17 Sept.    Steve Reich: Different Trains (1988), with electronic music producer Matthew Herbert
24 Sept.    György Ligeti: Atmospherès (1961), with film maker Sophie Fiennes
1 Oct.        Elliott Carter: String Quartet no.3 (1971), with novelist Mark Haddon
8 Oct.        Pierre Boulez: Le marteau sans maître (1955), with composer Sir Harrison Birtwistle

Thereafter we are promised:

Louis Andriessen: De Staat (1976), with composer Michael van der Aa
Iannis Xenakis: Nomos Alpha (1966), with Marcus du Sautoy (again)
Cornelius Cardew: The Great Learning (1970/72), with pianist John Tilbury
John Cage: 4’33” (1952), with artist Tacita Dean
Edgard Varèse: Poème electronique (1958), with composer Tyondai Braxton
Morton Feldman: Extensions 3 (1952), with composer Howard Skempton.
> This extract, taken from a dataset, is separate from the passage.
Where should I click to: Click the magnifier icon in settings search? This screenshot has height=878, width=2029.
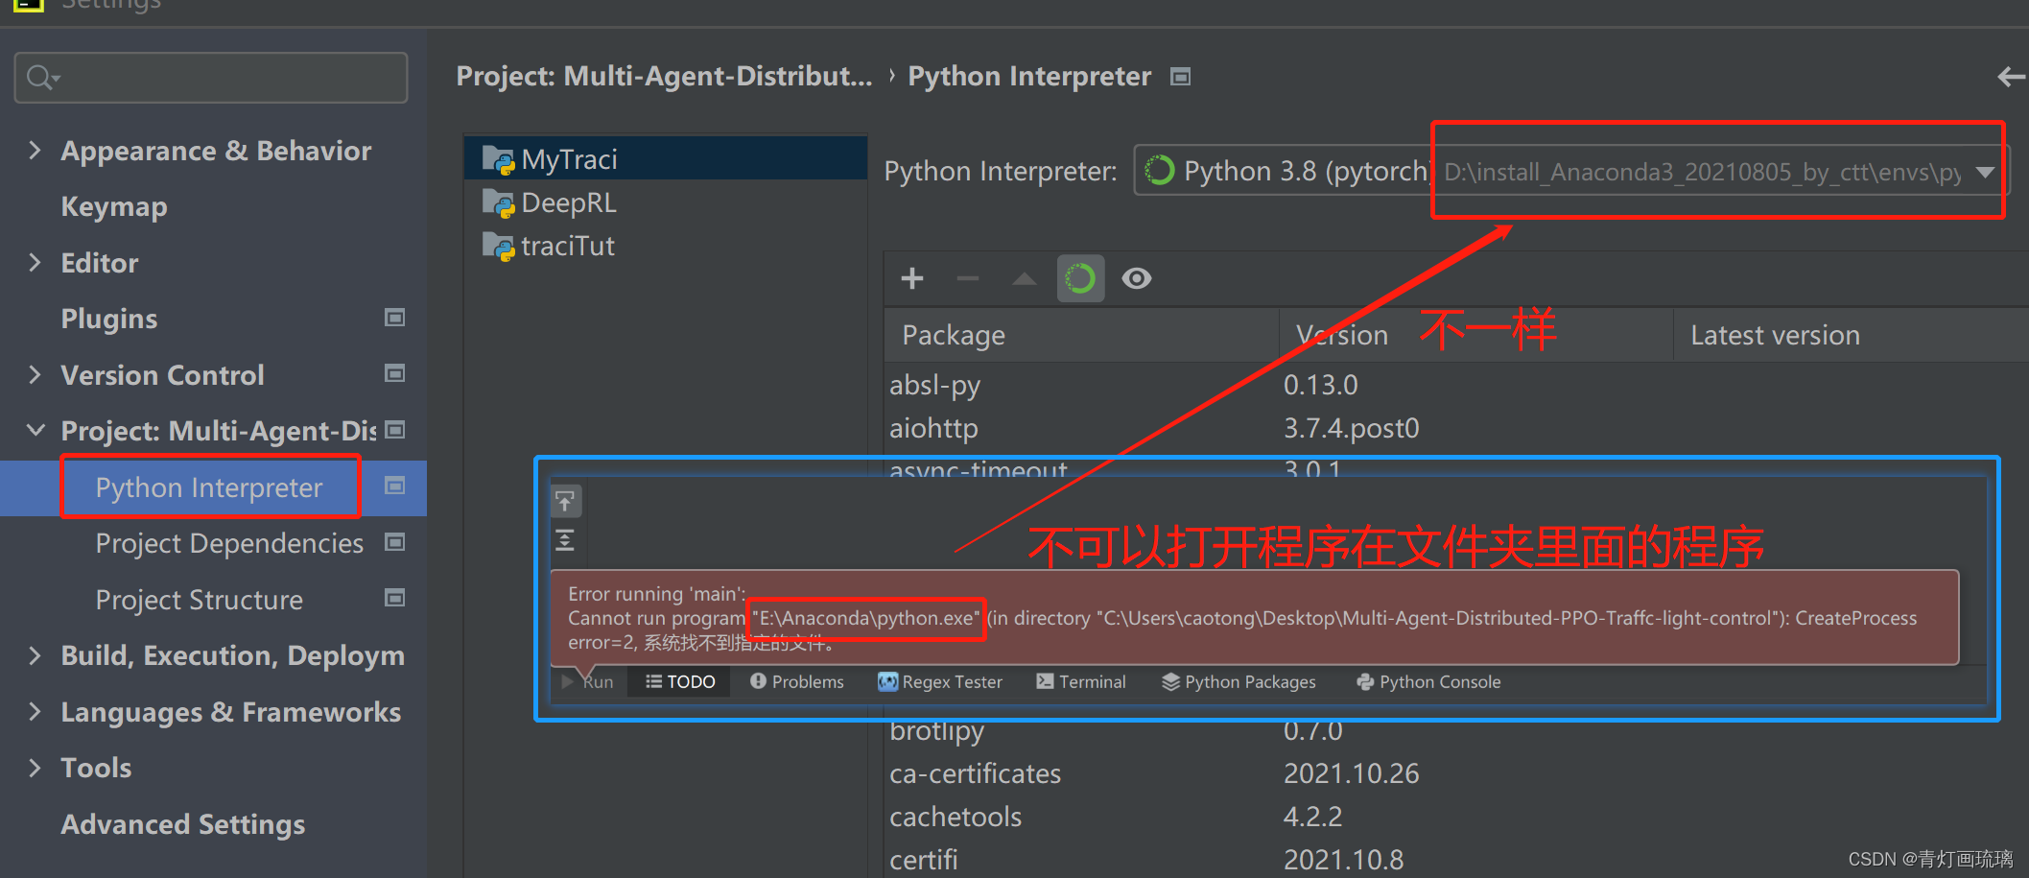coord(39,77)
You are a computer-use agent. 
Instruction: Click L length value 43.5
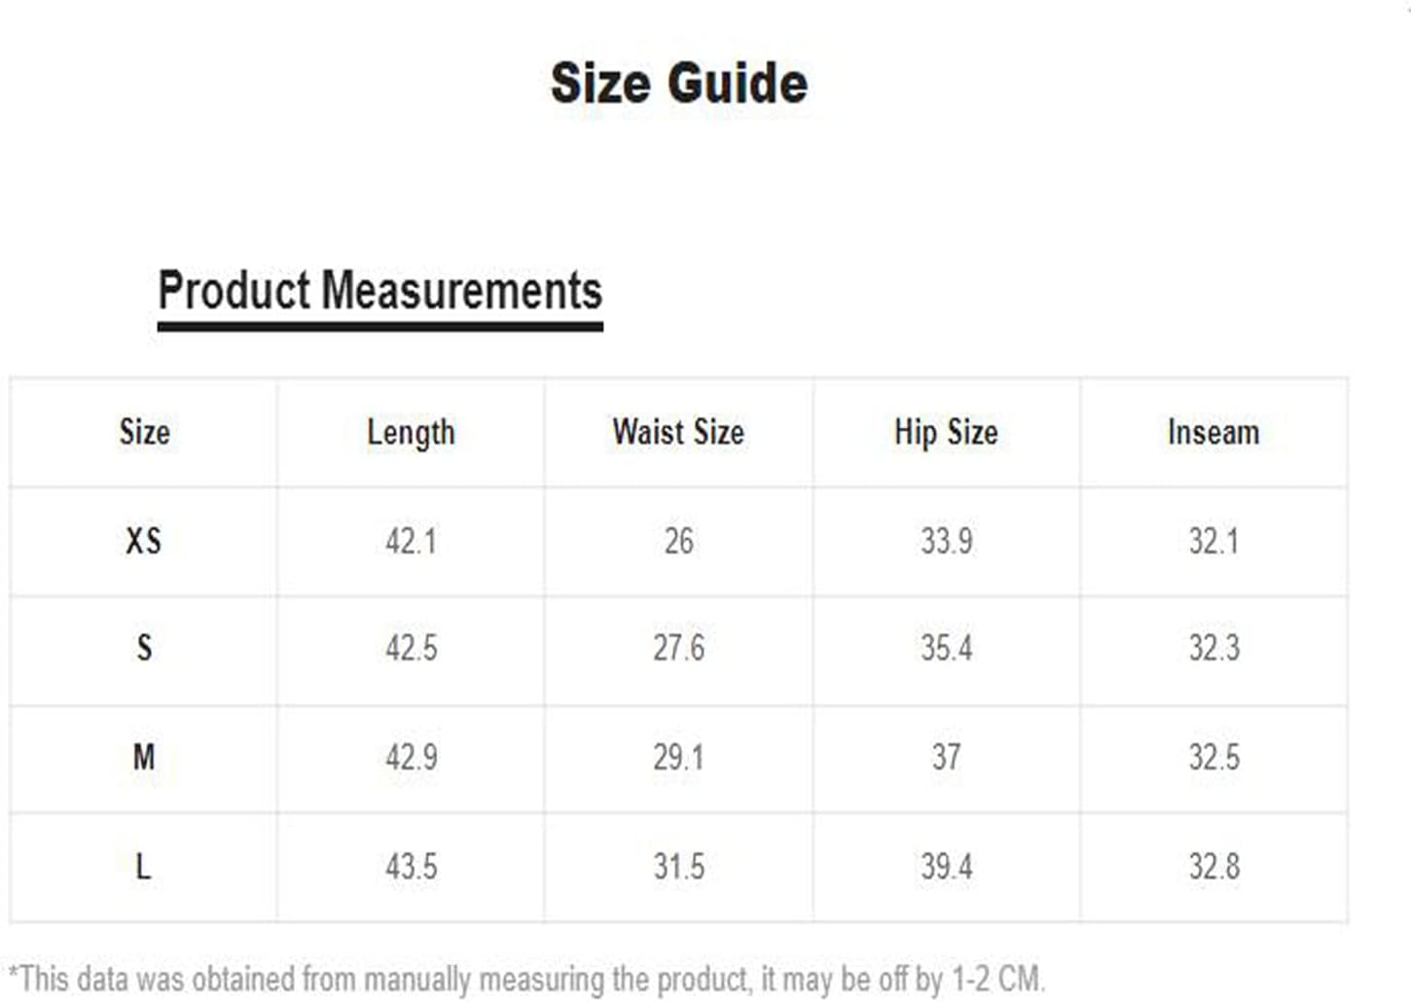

Further, incomplete details indicate that the jazz pianist Ethan Iverson will introduce something by Milton Babbitt, Kronos’s leader David Harrington will introduce George Crumb’s Black Angels (1970), and that Karlheinz Stockhausen’s Gruppen (1957) and Toru Takemitsu’s score for the film Kwaidan (1964) will also feature.

It will be interesting to see what the remaining pieces will be.  If Hear and Now is intent on creating a specific canon, how much editorial control has been applied to the repertoire to shape this canonicity?    And how many of the composers and pieces will be as unestablished or ‘non-core’ as in the programme’s habitual focus?  The answer to this last question is particularly key.  If the majority of the ’50’ are of the ‘classic’ status of most of the first ’10’ above, then they will sit awkwardly within the current experimental ethos of this strand, although I can see that they might well have been in the strand had it been running that long ago (there’s a musical-historiographical agenda here).  On the other hand, each ‘1’ may provide an interesting context for the ‘now’ pieces that happen to be in its particular edition of ‘Hear and Now Fifty’.  So there is potential in these juxtapositions; they won’t necessarily be safe.  I’m coming round to the idea.
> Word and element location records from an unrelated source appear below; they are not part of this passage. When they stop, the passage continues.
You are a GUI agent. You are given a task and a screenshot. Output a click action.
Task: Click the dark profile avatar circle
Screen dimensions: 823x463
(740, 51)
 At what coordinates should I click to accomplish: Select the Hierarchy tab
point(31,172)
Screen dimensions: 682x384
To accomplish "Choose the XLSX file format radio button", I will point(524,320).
Hang on a minute.  If each week’s Hear and Now is losing a good proportion of its airtime to these ‘50’, doesn’t that mean that its core mission has been irrevocably diminished?  That is hugely to be regretted.  Why didn’t Radio 3 instead extend its new titling fixation and create a third, contemporary, ‘Classics’ programme that would complement Hear and Now rather than steal from it?
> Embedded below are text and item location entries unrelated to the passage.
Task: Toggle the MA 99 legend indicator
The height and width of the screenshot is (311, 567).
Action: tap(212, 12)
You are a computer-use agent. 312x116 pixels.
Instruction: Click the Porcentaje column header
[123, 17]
It is, however, a sad sign of our times that most of these ‘50’ works are unlikely to be heard ever again on Radio 3.  So catch them while you can.  You can subscribe to the podcast introduction here –Radio 3’s Fifty Modern Classics (oh, so there is a ‘Modern Classics’ strand – I thought we’d lost it).

Essential Classics anyone?
Saturday Classics – anyone there?
• ‘Modern Classics’ 1-50, and counting?

(Later.)

The first edition of Hear and Now Fifty has just finished.  The 1/50 came at the end.  First were three pieces from the 41st Vale of Glamorgan Festival.  Under its originator and artistic director, John Metcalf, it has moulded a niche for itself by focusing exclusively over the past 20 years on music by living composers, with a strong emphasis on minimalism and on Australian and Eastern European music especially.  Although it is a small event – five concerts in five days – it punches above its weight, thanks largely to links and reciprocal arrangements built up over many years.

Three pieces were broadcast last night, all from the concert given on 8 September by the BBC National Orchestra of Wales, conducted by Jean-Michaël Lavoie: Metcalf’s Three Mobiles (with Gerard McChrystal, soprano sax), Mark Bowden’s Lyra (Cello Concerto, with Oliver Coates), and Qichang Chen’s Wu Xing (Qichang Chen was the Music Director of the opening ceremony of the Beijing Olympics – his ‘eclectic music will feature strongly in future Vale of Glamorgan Festivals’).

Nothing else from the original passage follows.